Five years that the Highlander open mic has been running in Paris. That is a very long time for open mics, even if there are some around the world that have been going for several decades. But this is clearly the work of a good venue and the presenter, Thomas Brun, who does a great job of organizing and hosting the open mic. Last night’s birthday celebration of the fifth year was an example of that, as Brun took the trouble to celebrate, put up balloons, have a birthday cake, a free drink for musicians, and someone donated a guitar as a gift!

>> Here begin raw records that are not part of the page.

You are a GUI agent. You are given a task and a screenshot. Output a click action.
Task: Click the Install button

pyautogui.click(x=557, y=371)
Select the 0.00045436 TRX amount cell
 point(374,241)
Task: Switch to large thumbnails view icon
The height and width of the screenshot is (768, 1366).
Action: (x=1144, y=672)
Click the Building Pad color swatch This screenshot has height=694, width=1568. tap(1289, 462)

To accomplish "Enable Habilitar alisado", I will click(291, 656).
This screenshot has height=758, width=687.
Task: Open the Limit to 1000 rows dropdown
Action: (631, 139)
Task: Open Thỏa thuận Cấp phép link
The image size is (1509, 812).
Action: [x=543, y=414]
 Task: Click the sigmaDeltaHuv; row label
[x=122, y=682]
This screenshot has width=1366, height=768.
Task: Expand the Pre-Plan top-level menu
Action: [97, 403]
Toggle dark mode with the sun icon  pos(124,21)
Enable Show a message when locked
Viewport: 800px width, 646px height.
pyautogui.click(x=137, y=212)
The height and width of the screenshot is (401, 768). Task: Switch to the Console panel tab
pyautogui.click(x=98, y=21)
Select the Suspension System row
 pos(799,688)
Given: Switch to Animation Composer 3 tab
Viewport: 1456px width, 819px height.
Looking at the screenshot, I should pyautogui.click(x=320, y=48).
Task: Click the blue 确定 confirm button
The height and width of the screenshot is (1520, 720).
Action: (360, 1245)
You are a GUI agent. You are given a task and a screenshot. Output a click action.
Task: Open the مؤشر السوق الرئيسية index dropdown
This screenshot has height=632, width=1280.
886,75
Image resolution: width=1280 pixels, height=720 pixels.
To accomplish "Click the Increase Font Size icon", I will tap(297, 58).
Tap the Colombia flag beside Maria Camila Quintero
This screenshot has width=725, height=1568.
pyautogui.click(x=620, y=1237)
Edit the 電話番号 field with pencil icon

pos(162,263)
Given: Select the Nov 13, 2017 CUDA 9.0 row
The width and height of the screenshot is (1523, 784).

It was almost a perfect open mic evening, too, with interesting musicians regular and new. And an audience that was typical for the Highlander, celebrating the music when they liked it, talking when they felt it didn’t fit their mood. Whatever, I enjoyed it immensely. And I had the honor of playing my three songs just before Thomas brought out the birthday cake. Unfortunately I just missed the blowing out of the candles with my video camera.

Even so, I felt the need to go on to the Cavern Club vocal jam open mic thingy up the street on the rue Dauphine with a couple of friends. Unfortunately I did not sing there, as the list of songs contains nothing I feel competent at. But there was some great stuff.